The challenge going forward is to screen populations, independent of family history and independent of clinical status, for variants relevant to health and disease and to apply this information to make risk assessments that can be used to improve the health care of an individual patient and his or her family.
The objective of population screening is to examine all members of a designated population, regardless of family history. Applying this information requires that we demonstrate that genetic risk factors are valid indicators of actual risk in an individual patient and, if they are valid, how useful such information is in guiding health care. Genetic screening is an important public health activity that will become more significant as more and better screening tests become available for determining genetic susceptibilities for disease.
Newborn Screening
The best-known population screening efforts in genetics are the government-supported or government-mandated programs that identify presymptomatic infants with diseases for which early treatment can prevent or at least ameliorate the consequences (Table 18-1). For newborn screening, the presence of disease is generally not assessed by determining the genotype directly. Instead, in most instances, asymptomatic newborns are screened for abnormalities in the level of various substances in the blood. Abnormalities in these metabolites trigger further evaluation to either confirm or rule out the presence of a disorder. Exceptions to this paradigm of using a biochemical measurement to detect a disease-causing genotype are screening programs for abnormalities in hearing, in which the phenotype itself is the target of screening and intervention (see later).
TABLE 18-1
Some Conditions for Which Newborn Screening Has Been Implemented
Condition | Frequency (per 100,000 newborns)* |
Congenital hearing loss | 200 |
Sickle cell disease | 47 |
Hypothyroidism | 28 |
Phenylketonuria | 3 |
Congenital adrenal hyperplasia | 2 |
Severe combined immunodeficiency | 2 |
Galactosemia | 2 |
Maple syrup urine disease | ≤1 |
Homocystinuria | ≤1 |
Biotinidase deficiency | ≤1 |
Many of the general issues concerning genetic screening are highlighted by newborn screening programs. A determination of the appropriateness of newborn screening for any particular condition is based on a standard set of criteria involving clinical validity and clinical utility (see Box). The design of newborn screening tests includes keeping false-negative rates low so that true-positive cases are not missed, without making the test so nonspecific as to drive the false-positive rate unacceptably high. False-positive results cause unnecessary anxiety to the parents and also increase the costs, because more unaffected infants have to be recalled for retesting; at the other extreme, false-negative results vitiate the purpose of having a screening program. The criterion that the public health system infrastructure be capable of handling the care of affected newborns identified by screening is often underemphasized in discussions of the clinical utility of screening, but must also be considered in deciding whether to institute screening for any given condition.

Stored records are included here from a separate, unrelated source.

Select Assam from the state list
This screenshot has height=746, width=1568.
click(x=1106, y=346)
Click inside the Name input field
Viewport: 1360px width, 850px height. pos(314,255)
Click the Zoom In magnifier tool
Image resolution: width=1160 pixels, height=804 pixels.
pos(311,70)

The prototype condition that satisfies all of these criteria is phenylketonuria (see Chapter 12). For decades, finding elevated levels of phenylalanine in a spot of blood on filter paper obtained soon after birth has been the mainstay of neonatal screening for phenylketonuria and other forms of hyperphenylalaninemia in the United States, all the provinces of Canada, and nearly all developed countries. A positive screen result, followed by definitive confirmation of the diagnosis, led to the institution of dietary phenylalanine restriction early in infancy, thereby preventing irreversible intellectual disability.